* _ISTRUZIONI DEL COMPITO_
Puoi proseguire il brano sulla vita di Alberto Ascari a partire dalla sua ultima frase?

* _BRANO DI TESTO_
Nato a Milano il 13 luglio 1918, figlio di Antonio Ascari, pilota professionista, il giovane Alberto segue ben presto le orme del padre che, nel 1925, muore durante una gara in Francia mentre è al comando. Irrequieto a scuola, la sua vita la passa non sui libri ma in mezzo ai motori: comincia con le due ruote, è il 28 giugno 1936, a bordo di una Seturn corre la 24 Ore attraverso l’Alta Italia, la prima vittoria giungerà di lì a poco (4 luglio). Nel 1940 passa alle quattro ruote e corre la Mille Miglia a bordo di una Auto Avio Costruzioni 815 concessagli da Enzo Ferrari, con la quale scatta al comando dovendosi poi ritirare per problemi tecnici. Nel 1942 decide di sposarsi con una giovane ragazza di Milano, da cui avrà due figli, un maschio ed una femmina.

Poi la guerra.

Ascari con il grande amico Villoresi adibisce la sua officina di Milano come officina di riparazioni per autocarri e fornisce petrolio ai mezzi italiani in Nord Africa. Al termine del conflitto lo stesso Villoresi lo “costringerà” a tornare a correre, procurandogli un contratto con la Maserati. E così per due anni si susseguono vittorie a incidenti (il più grave in Brasile, dove riporta la frattura di una scapola e l’incrinatura di due costole); gareggia anche a bordo dell’Alfa Romeo 158 nel GP di Francia a Reims e giunge terzo, ma continua a preferire la casa del tridente dove ,con la 4CLT, nel ’48 ottiene anche la prima vittoria in Formula 1 – non valevole per il campionato – durante il GP di Sanremo. Naturalmente chi non si lascia sfuggire questo grande talento è proprio Enzo Ferrari, che alla fine del ’49 lo mette sotto contratto con la neonata scuderia da lui fondata.

È l’inizio di un grande rapporto. Manco a dirlo il suo compagno di squadra è il grande amico Luigi Villoresi. Nelle prime due stagioni da soltanto un assaggio agli avversari delle sue potenzialità, dopodiché dimostra tutte le sue abilità nelle stagioni 1952 e 1953 portando al trionfo una Ferrari di buon livello ma tecnicamente inferiore alle Alfa Romeo 158/159 che proprio agli inizi del ’52 si sono ritirate dal mondiale mentre il rivale più temuto, Fangio, è costretto ad un riposo forzato in seguito ad un grave incidente in una gara extra-campionato. Dopo aver saltato la gara inaugurale in Svizzera ed essersi ritirato in quella successiva di Indianapolis, Ascari infila ben sei vittorie di fila corredate da sei giri veloci e 5 pole position, ricevendo anche il soprannome di “Maestro del Nürburgring” , essendo questa la sua terza vittoria consecutiva sul tracciato tedesco. Il 1953 regala sicuramente più fatiche al pilota italiano ma molte più emozioni agli spettatori ed a tutti gli appassionati in quanto torna Fangio, rimessosi completamente dopo l’incidente di Monza: il primo GP fu quello d’Argentina dove a “soccombere” è proprio il pilota di casa che deve arrendersi allo strapotere del binomio Ascari – Ferrari. Saltato il secondo incontro di Indianapolis da tutti i team europei, si passa in Olanda dove vince ancora l’italiano mentre Fangio deve ritirarsi per noie al semiasse posteriore. In Germania compie un mezzo miracolo quando, viaggiando in solitaria a 200 km/h perde la ruota anteriore destra: riesce a rientrare ai box dove cambia monoposto e riparte siglando tre giri veloci, tutti 3 secondi sotto il tempo della pole, ma strapazza troppo il motore che alla fine cede costringendolo al ritiro. Unico successo di Fangio quell’anno fu nella gara di Monza, dopo che a pochi giri dal termine Ascari perde il controllo della propria vettura consegnando così il primo posto al rivale, una sorta di ribaltamento delle parti che era cominciato all’inizio della stagione, da cui porta a casa il secondo titolo iridato. Nonostante le molte vittorie con la casa modenese a fine stagione annuncia il proprio passaggio alla Lancia, nuova casa entrante nel mondo della F1, dopo aver rifiutato persino la proposta della Mercedes, intenzionata ad un ritorno in grande stile delle sue frecce argento.

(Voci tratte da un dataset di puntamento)
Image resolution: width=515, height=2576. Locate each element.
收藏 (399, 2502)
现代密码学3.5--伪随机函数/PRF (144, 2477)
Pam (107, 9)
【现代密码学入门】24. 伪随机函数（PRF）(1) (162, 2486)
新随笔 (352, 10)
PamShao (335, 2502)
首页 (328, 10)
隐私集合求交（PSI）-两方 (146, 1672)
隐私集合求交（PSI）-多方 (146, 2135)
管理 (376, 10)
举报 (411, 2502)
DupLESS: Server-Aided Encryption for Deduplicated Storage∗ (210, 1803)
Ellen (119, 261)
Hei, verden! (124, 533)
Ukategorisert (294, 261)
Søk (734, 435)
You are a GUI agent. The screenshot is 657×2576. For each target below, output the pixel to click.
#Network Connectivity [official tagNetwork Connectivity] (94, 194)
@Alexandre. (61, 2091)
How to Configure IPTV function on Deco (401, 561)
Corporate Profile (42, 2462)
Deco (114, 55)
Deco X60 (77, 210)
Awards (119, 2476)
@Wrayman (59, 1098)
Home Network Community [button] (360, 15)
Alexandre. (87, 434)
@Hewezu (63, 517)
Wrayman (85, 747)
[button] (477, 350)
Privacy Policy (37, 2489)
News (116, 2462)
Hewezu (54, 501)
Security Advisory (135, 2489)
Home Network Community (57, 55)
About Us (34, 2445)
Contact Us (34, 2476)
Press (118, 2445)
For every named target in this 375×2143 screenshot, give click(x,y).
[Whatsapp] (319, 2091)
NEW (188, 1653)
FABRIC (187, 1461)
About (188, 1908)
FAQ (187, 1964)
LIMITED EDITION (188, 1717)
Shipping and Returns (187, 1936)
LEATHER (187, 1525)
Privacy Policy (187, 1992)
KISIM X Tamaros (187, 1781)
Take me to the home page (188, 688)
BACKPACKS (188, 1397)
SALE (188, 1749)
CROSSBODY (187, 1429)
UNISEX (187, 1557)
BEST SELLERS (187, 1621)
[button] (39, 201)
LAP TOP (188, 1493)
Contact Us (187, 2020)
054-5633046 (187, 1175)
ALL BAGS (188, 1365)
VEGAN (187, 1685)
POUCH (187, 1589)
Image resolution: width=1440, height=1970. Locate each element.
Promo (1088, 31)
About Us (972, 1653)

* _RISPOSTA ALL'ESERCIZIO_
Ma la neonata D50 non è affatto competitiva tanto che, per correre ai ripari, gli viene affidata una Maserati 250F con cui il pilota riesce a partecipare a qualche gara del campionato 1954 e dove utilizza inaspettatamente  una Ferrari 625 nell’ultima prova del campionato, dove conquista la pole ma in gara è costretto al ritiro dopo soli 10 giri. Un anno da dimenticare per il campionissimo.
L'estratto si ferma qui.